Apparently, the camera function doesn’t require any permissions of that sort, though it’s recording presumably just as much audio information, and a ridiculously unnecessary (in this case) amount of video information.

Oh, well, what are you going to do?  The world is stupid.  But, well, it would be, wouldn’t it?  It’s just a planet, after all, how smart could it be?  And so is human civilization stupid, or at least human society on the local, daily level.  I suppose that, taken as a whole, human civilization is the smartest thing that we know of in the universe, but that’s not saying very much.  Most of the universe is vacuum, filled (slightly) with whatever “dark energy” is, and that’s getting bigger all the time.

Dark energy really is bringing down the average cosmic intelligence, but it’s not as if it was high to begin with.  Or even to middle with.  As far as we can tell, right now, it’s as smart as it’s ever been, and that’s just because of human civilization*** is smarter than, say, the moon, or a star or a black hole or a nebula or “dark matter****”, or anything else.

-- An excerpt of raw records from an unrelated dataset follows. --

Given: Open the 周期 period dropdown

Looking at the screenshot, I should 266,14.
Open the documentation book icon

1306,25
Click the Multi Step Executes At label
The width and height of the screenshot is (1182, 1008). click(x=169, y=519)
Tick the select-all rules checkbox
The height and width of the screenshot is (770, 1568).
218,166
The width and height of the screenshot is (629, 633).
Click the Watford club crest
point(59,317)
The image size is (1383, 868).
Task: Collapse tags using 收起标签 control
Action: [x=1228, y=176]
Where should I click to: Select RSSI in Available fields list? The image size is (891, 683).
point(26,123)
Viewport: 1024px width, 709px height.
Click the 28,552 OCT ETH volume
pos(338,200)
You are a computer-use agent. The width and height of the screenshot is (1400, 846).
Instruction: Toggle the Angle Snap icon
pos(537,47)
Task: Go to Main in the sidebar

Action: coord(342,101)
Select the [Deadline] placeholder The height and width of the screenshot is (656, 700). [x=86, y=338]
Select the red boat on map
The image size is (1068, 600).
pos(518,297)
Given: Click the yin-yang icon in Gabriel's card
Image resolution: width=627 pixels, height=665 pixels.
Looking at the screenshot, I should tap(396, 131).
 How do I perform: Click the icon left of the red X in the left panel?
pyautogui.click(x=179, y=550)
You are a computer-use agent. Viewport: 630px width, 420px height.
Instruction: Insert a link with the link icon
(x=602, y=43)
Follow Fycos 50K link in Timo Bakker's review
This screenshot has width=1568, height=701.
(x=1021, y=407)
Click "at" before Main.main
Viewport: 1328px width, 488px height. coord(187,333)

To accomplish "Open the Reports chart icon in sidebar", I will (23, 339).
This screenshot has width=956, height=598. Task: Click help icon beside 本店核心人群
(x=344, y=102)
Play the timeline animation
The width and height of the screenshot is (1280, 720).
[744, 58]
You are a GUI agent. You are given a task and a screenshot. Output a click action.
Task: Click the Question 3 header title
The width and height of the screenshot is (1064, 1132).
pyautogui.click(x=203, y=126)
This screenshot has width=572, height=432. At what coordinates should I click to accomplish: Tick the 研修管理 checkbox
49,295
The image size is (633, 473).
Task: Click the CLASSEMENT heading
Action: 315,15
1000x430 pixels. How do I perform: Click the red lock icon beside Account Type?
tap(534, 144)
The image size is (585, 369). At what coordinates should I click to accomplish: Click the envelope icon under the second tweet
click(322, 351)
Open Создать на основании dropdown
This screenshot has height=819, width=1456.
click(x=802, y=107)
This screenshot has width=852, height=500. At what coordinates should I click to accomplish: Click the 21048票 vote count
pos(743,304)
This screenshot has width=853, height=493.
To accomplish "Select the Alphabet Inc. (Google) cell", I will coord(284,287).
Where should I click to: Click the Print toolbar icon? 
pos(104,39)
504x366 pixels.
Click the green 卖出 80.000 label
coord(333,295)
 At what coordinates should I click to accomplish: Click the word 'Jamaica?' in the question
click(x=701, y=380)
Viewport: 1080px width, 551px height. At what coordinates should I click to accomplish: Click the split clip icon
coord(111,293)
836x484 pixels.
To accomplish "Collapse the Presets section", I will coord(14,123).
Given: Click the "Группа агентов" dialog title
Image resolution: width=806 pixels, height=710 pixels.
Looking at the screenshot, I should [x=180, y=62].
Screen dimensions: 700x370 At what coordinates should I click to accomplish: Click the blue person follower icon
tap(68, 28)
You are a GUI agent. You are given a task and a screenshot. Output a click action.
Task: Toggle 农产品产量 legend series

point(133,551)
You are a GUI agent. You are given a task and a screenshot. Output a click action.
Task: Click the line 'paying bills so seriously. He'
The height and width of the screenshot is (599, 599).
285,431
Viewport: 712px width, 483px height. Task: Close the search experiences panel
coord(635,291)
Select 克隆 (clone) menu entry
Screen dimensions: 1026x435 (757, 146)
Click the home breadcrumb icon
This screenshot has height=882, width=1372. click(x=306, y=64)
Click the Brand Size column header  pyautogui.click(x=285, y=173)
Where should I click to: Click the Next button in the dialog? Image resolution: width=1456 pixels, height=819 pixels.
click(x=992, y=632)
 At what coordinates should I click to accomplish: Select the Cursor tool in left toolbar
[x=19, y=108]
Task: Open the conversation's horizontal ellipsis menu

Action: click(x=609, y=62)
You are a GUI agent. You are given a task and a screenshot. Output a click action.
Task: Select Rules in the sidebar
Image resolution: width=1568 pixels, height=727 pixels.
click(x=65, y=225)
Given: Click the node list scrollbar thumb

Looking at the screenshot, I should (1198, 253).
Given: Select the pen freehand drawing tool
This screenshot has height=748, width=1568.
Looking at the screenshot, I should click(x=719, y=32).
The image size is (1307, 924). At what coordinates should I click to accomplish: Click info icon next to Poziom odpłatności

Anyway, before I bring down your overall intelligence too much, or at least your mood, I’ll call it done for today.  I’m not that happy even still to be around for another week, if I’m honest with you (which, in that, I am*****).  Hopefully that won’t happen too many more times.  Some promising signs have occurred recently, but I’ve been disappointed before, as I was particularly for the last five days.

I hope you all feel more upbeat than I do.  It’s not a high bar to clear.

*By which I mean, I got here at my self-scheduled time, in time for the usual, second train.

**So to speak, anyway.  I don’t know what I’ve ever done “normally” in my life.

***You can watch my video about there being no life in the universe, effectively, if you want to explore these thoughts further.

****As far as we know.  We know so little about the substance of dark matter than I guess it could be amazingly intelligent.  But there are good reasons not to think that’s the case, so far.

*****Though I can make no promises about honesty at any other time.  How could I?  If I’m honest, the promise would be true by default, and if I’m dishonest, then the promise might be dishonest.  It’s a pointless promise to make, as are all too many promises.